Just like the food, vital materials (vitamins) and the hormones (messages) transported round by the blood stream, data fulfills a wide variety of roles in the operation of any organization. But no matter what systems it supports, if data is not pure and it is not managed well in its use, “illnesses and infirmities” develop.
The bloodstream analogy seems to suggest that data ingest (digestion) is a far more complex process than we generally think it is. It is certainly the case that man’s digestion of food is also a very complex process, and it is worth taking note.
In IT terms, we used to live in a world where data was captured directly by the organization, by data entry clerks whose data was cleansed by a whole series of validation rules that ensured the data was fairly clean, if not sparkling clean, when it entered the organization. We built systems that also captured the data structure perfectly. In summary, when data entered the organization, we knew where it came from, exactly what it was and we could manage its life cycle – even though, sad to say – few organizations put much effort into managing the data life cycle. They preferred instead to “let there be entropy.”
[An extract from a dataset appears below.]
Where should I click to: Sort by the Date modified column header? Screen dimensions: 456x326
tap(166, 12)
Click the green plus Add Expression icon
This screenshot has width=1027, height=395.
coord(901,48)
That cosy cloistered world has long since vanished, and while there may still be applications where such excellent care is taken of data, they are not the norm; they are in fact rare. We have entered the era of Big Data, and thanks to the processing power now available at relatively low cost, an organization can ingest data from almost any source. That includes internal log files that faithfully record the activities of network devices, operating systems, databases, websites and many other things. It also includes external log files over which the organization has very little control, which may emanate from mobile devices or embedded processors or RFID tags or, to be honest, any processor anywhere doing something “interesting” to the organization.
The Digestion of Unstructured Data
We also have the phenomenon of so-called “unstructured data.” As the term “unstructured” has never been well-defined in IT dictionaries, we have to use the word with some care. We personally think of data as being unstructured if we (the organization) did not determine or fully record its structure. All digital data actually has some structure, otherwise it would never have been produced. But very little data declares its structure overtly – as it could by using, for example, XML tags or JSON definitions or by being stored formally in a database that has a catalog that defines every item of data coherently.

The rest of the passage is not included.